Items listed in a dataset

>>>

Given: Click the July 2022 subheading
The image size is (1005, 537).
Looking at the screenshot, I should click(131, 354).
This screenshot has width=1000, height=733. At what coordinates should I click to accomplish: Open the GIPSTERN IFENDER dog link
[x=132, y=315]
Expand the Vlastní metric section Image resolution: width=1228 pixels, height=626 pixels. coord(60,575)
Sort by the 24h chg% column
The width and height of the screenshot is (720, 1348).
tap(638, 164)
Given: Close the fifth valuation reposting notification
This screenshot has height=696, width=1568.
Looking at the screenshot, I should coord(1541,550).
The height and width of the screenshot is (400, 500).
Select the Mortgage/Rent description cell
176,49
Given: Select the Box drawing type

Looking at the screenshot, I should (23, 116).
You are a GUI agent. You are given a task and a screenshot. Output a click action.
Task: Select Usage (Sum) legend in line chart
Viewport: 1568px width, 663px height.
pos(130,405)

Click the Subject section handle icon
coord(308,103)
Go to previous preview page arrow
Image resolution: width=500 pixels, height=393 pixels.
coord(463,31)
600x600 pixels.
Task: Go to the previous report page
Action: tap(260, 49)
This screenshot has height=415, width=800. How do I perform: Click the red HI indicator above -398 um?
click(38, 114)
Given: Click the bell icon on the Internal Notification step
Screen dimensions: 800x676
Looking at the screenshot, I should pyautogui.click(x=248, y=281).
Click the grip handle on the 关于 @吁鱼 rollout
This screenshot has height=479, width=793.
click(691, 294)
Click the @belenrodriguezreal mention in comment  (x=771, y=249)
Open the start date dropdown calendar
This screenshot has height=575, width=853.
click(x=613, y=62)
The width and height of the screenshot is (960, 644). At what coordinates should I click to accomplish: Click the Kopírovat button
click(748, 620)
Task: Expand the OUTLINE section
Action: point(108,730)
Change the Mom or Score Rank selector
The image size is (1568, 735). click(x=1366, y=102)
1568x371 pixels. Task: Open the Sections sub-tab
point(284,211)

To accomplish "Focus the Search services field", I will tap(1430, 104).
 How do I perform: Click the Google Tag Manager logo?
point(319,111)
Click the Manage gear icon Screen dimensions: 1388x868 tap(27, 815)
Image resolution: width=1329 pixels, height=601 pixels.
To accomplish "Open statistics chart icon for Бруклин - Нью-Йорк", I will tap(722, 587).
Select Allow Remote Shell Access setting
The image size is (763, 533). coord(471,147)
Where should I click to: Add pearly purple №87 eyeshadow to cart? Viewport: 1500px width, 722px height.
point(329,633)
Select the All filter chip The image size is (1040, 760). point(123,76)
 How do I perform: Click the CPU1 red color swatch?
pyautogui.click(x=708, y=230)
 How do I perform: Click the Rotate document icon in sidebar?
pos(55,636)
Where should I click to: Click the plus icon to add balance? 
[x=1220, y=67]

<<<

Work order »
For each line in the data that holds the word "chart", copy the line.

Output »
Task: Select Usage (Sum) legend in line chart
To accomplish "Open statistics chart icon for Бруклин - Нью-Йорк", I will tap(722, 587).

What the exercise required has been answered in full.